Sep 21 2023

Why State and Local Governments Need a Good Supply Chain Strategy

Agencies should consider the challenges and opportunities for addressing risk in their current technology environment.

Supply chain risk management is important for all organizations, including state and local governments. As with any challenge, the solution does not begin with technology but with a clear understanding of the issue, a thorough analysis of the current state and a vision of the desired state — to be delivered through people, process and technology, with an emphasis on process.

You do not know all your suppliers or which ones are more critical to mission success than others. You cannot protect what you do not know. You may fear that bad actors can leverage your suppliers to breach your agency’s environment based on previous supplier breaches.

Consider an Agency’s Current State Against Its Desired State

State and local agencies have experienced recurring issues stemming from vulnerabilities in supply chain operations and supporting IT systems. The increasing complexity and data needs of supply chain processes may have exposed gaps in your current IT infrastructure. While your technology teams strive to find solutions, their attempts are often ad hoc and fail to take a strategic approach. Without proper coordination and planning, such piecemeal efforts will not strengthen your supply chain management capabilities. It is clear you need to take a step back and develop an overarching supply chain technology strategy.
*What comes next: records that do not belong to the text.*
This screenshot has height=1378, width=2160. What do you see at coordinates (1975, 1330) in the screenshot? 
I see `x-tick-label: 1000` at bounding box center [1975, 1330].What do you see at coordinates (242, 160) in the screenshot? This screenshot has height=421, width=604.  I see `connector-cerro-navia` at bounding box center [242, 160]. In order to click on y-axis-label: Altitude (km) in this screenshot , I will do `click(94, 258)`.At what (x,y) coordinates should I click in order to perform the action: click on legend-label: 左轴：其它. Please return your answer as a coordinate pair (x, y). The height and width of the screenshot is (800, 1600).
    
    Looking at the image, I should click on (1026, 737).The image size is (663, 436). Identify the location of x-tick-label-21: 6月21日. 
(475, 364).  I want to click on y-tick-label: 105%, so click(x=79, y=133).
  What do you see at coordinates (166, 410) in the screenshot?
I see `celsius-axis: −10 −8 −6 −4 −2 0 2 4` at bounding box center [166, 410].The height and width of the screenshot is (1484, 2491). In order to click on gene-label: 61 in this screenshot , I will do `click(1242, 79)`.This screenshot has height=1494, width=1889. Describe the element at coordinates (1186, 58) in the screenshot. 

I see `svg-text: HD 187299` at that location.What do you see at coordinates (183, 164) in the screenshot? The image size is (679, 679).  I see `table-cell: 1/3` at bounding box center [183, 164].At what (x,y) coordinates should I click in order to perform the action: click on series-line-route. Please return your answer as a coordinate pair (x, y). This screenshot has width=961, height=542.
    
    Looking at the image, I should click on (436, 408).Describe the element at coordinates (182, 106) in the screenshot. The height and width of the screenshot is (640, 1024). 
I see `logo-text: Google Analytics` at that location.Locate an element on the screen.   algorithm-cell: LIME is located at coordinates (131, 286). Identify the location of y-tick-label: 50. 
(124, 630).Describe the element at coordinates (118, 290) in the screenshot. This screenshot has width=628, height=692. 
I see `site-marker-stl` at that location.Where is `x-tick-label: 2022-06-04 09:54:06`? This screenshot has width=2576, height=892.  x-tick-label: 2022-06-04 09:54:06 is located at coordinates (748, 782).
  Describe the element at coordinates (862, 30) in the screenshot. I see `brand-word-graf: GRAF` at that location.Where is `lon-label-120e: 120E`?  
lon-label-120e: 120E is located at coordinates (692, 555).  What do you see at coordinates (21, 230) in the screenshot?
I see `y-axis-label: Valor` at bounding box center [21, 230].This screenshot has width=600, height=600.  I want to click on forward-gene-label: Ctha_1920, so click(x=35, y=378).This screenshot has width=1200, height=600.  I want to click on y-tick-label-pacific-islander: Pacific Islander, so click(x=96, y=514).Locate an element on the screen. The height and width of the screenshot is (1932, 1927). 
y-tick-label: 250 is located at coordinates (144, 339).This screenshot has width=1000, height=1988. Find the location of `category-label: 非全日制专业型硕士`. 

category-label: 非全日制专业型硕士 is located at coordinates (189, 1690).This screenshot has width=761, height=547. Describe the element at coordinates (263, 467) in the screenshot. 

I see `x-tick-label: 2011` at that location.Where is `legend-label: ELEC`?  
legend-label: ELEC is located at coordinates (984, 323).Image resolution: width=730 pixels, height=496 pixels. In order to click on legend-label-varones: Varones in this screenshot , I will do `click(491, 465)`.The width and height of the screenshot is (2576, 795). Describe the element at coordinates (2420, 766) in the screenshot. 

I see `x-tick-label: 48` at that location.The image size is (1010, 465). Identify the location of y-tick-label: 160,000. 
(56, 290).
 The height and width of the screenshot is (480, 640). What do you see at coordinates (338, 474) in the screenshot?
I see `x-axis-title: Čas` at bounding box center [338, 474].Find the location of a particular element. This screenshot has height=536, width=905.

The strategy should thoroughly consider the pain points, risks and requirements while mapping out a comprehensive roadmap for modernizing systems, tools and data integration. All of this must be supported by the necessary people and processes to implement and maintain your desired state.

EXPLORE: CDW’s white paper “How Application Modernization Supports Digital Transformation.”

Strong leadership support and cross-functional collaboration — between IT, security, procurement, logistics and business teams — can transform challenges into opportunities. The outcome will be an agile and resilient supply chain supported by security-focused and scalable systems tailored to your agency’s needs. This requires moving away from quick fixes to making a dedicated, organizationwide commitment to enabling supply chain excellence through people and technology.

This desired end state will provide direction for the features, data integration and workflow support needed from supply chain technologies and tools. Adopting this outside-in, objective view of supply chain maturity will allow your agency to make strategic investments. The solutions you implement will be driven by the priorities of establishing enterprisewide excellence in supply chain management.

LEARN MORE: How data literacy in government is enhancing data-driven decisions.

Get Busy to Build a Strong Supply Chain Strategy

  1. Define what supply chain management means for your agency. Is it a critical component of your business objectives or is it just another cog in the wheel that does not represent significant risk?
  2. Transition to a holistic perspective on supply chain management. Break down existing siloes within your agency, and align stakeholders with what an effective supply chain would mean for your operations. Rather than jumping to solutions, first assess current supply chain practices across procurement, logistics, IT and finance departments. Doing so will uncover strengths to leverage as well as gaps to be addressed. With a data-driven understanding of your current state, you can then define the ideal future-state capabilities based on input from senior leadership, process owners and partners.
  3. Seek to improve your supply chain capabilities. Industry best practices (SCOR, CSCMP, ISO 2800, CSAF) can serve as a foundation and provide guidance on the core processes and technologies needed for a robust supply chain. Assess the unique strengths and strategic priorities that differentiate your environment to understand where you need to exceed standard practices. Your evaluation should analyze the level of technological maturity within each area of the supply chain, both in terms of current systems and emerging innovations. This technology landscape mapping will uncover gaps you need to address as well as opportunities to leverage advanced solutions for greater efficiency, insights, and value creation.
  4. Build a supply chain that delivers operational and business objectives. You can achieve this by adopting supply chain standards of excellence and selectively applying advances tailored to your strategy. Technology should be an enabler, not an end goal. Working cross-functionally, you can continuously assess and tune your supply chain capabilities for maximum value.

Once your agency has bought into a targeted roadmap, you can transform its supply chain from an operational challenge to a competitive advantage. Supply chain management will be positioned as a value creator, armed with the tools, technologies and cross-functional backing needed to achieve the agency’s goals.